SHORT TASK: Find each line below that contains the word "resolution", and copy those lines in full.

PROVIDED INFORMATION:

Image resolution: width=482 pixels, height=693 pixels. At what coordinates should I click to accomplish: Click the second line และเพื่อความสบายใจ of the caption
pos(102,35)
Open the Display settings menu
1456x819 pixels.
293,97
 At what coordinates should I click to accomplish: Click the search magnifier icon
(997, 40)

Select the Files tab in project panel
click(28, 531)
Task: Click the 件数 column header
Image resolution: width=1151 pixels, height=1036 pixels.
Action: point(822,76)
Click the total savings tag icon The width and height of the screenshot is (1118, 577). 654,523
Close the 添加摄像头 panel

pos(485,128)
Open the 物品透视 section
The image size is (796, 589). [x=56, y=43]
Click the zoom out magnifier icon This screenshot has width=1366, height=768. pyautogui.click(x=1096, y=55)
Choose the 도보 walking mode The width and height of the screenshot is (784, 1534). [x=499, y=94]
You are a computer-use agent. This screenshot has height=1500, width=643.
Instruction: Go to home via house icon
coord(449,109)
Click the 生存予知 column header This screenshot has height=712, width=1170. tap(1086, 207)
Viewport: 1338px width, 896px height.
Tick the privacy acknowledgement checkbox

FULL ANSWER:
Image resolution: width=482 pixels, height=693 pixels. At what coordinates should I click to accomplish: Click the second line และเพื่อความสบายใจ of the caption
Image resolution: width=1151 pixels, height=1036 pixels.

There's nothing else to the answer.